Transcription factors (TFs), a class of DNA-binding proteins, play a central role in the regulation of gene expression. TFs control the rate of transcription by binding to the genome in a sequence-specific manner. Thus, one important aspect in the study of gene regulation mechanism is to model the binding specificities of TFs, namely the features of the DNA sequences that a TF prefers to bind. Multiple models have been proposed to characterize the binding specificities of TFs, among which the class of probabilistic models is the most popular. In this study, we point out several major limitations of the well-established probabilistic model by comparing it with the biophysical model. Through simulations we demonstrate that the probabilistic model is only an approximation of the biophysical model. The latter has most of the advantages of the former, and is a more accurate representation of binding specificities. We propose a shift from the probabilistic model to the biophysical model in future studies of protein-DNA interactions.

**Citation: **Ruan S, Stormo GD (2017) Inherent limitations of probabilistic models for protein-DNA binding specificity. PLoS Comput Biol 13(7):
e1005638.
https://doi.org/10.1371/journal.pcbi.1005638

**Editor: **David B. Lukatsky, Ben-Gurion University of the Negev, ISRAEL

**Received: **April 12, 2017; **Accepted: **June 21, 2017; **Published: ** July 7, 2017

**Copyright: ** © 2017 Ruan, Stormo.
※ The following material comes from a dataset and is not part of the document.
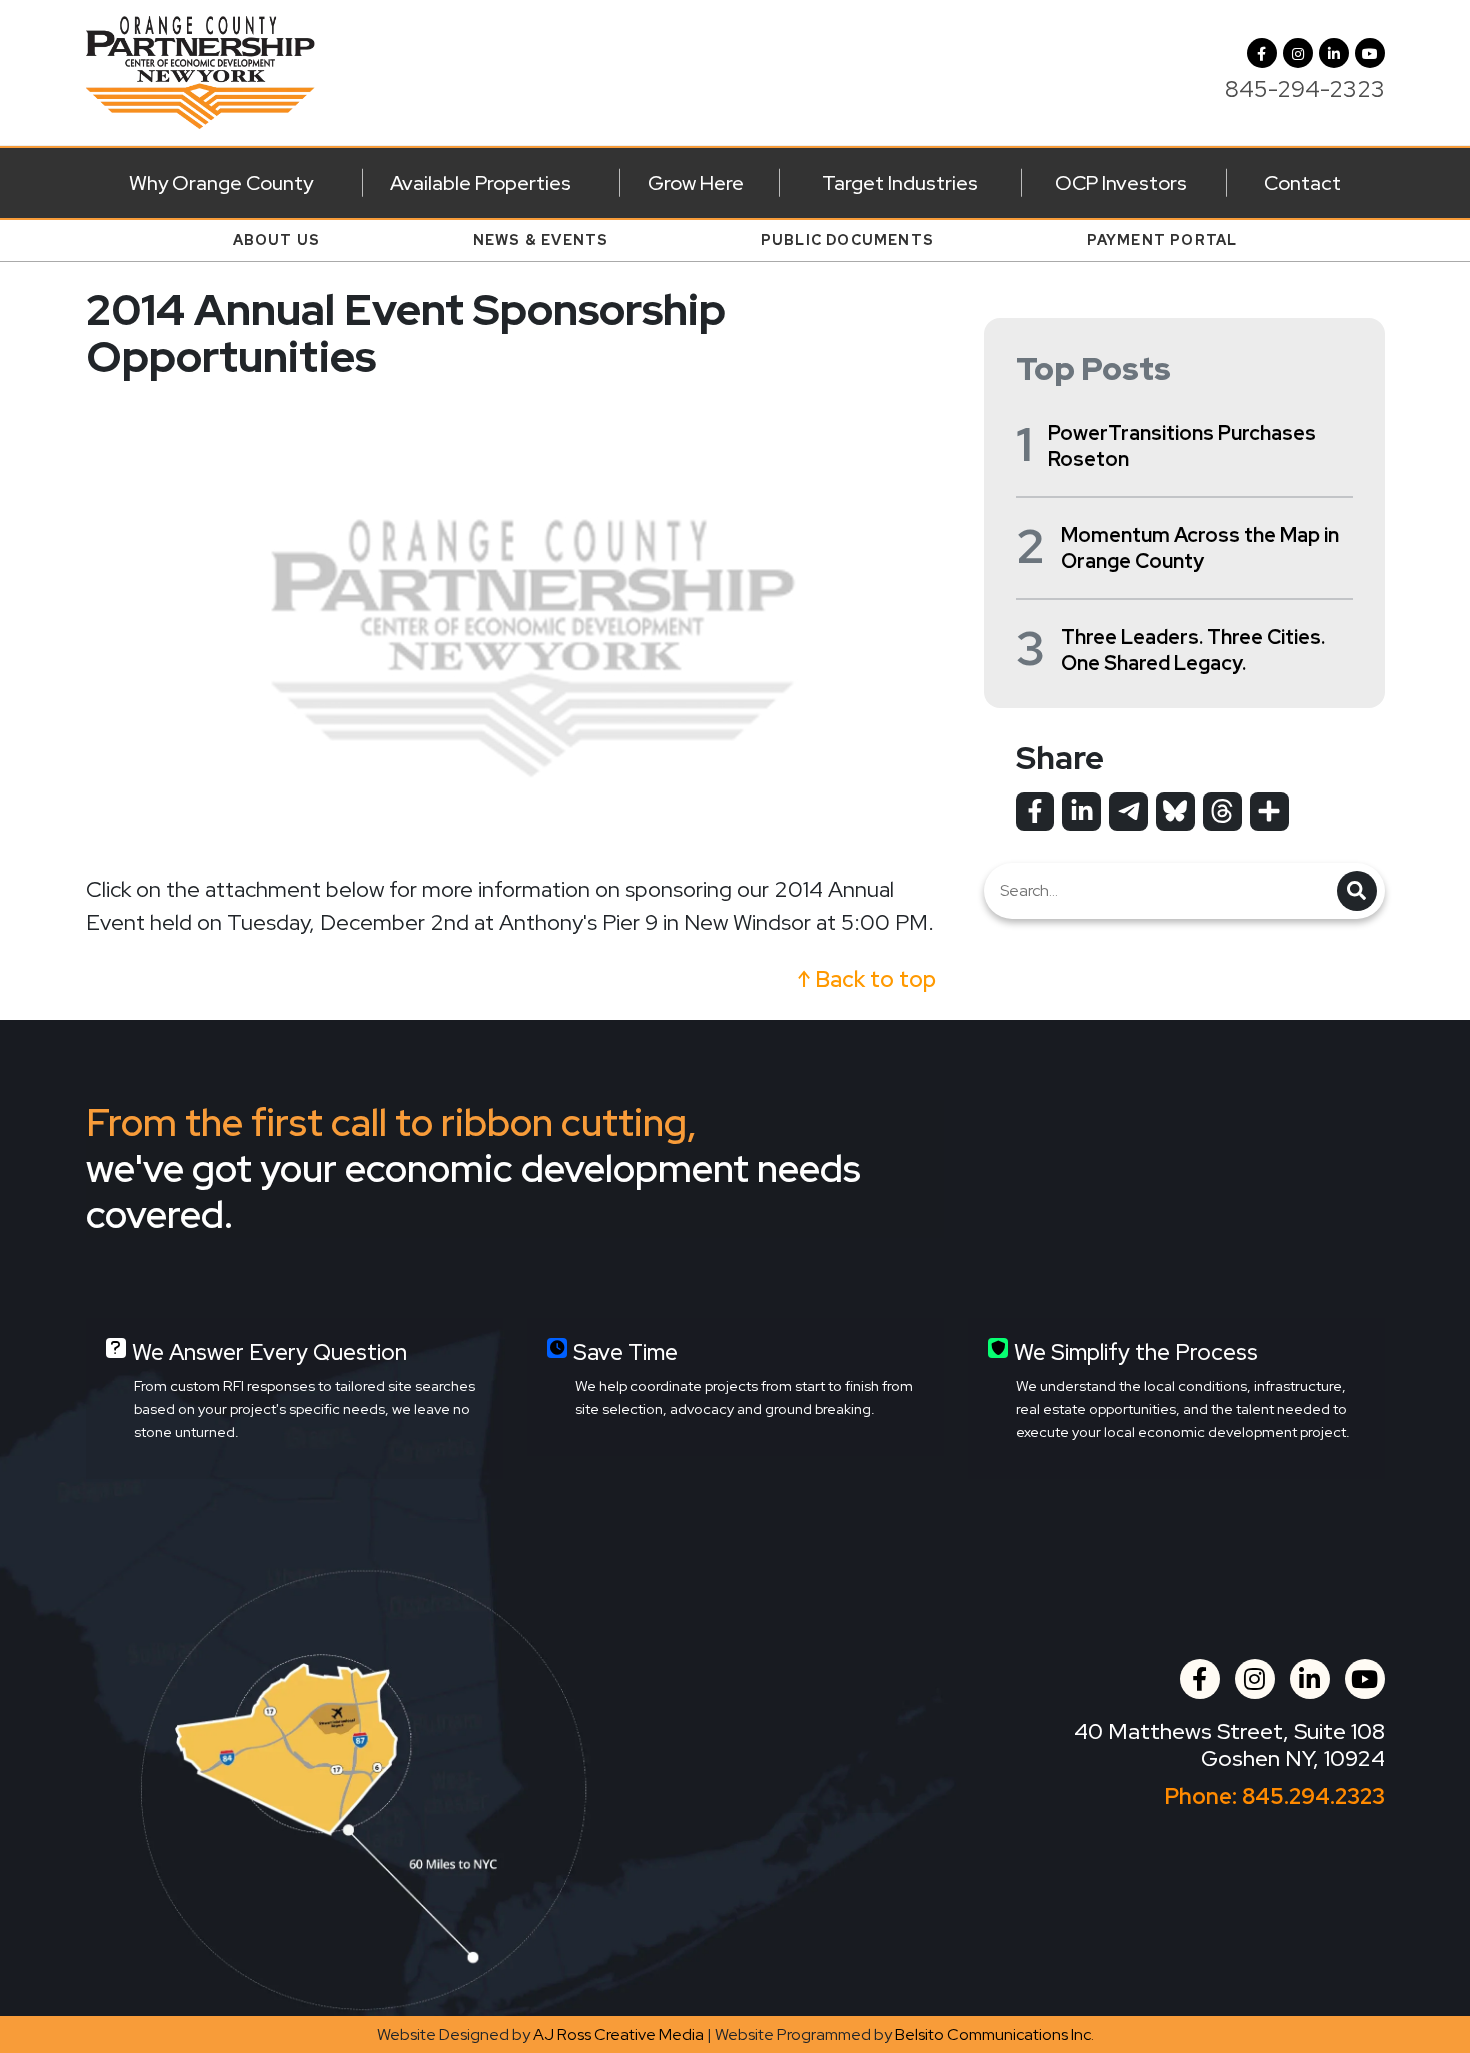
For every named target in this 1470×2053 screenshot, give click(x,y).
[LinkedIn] (1334, 53)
This is an open access article distributed under the terms of the Creative Commons Attribution License, which permits unrestricted use, distribution, and reproduction in any medium, provided the original author and source are credited.

**Data Availability: **All of the sequence data used in this work were generated by simulations, and the program to do the simulations, BEnDS, is available at https://github.com/sx-ruan/BEnDS.

**Funding: **This work was supported by the following grants from the National Institutes of Health: R01HG000249 to GDS and T32HG000045 to SR. The funders had no role in study design, data collection and analysis, decision to publish, or preparation of the manuscript.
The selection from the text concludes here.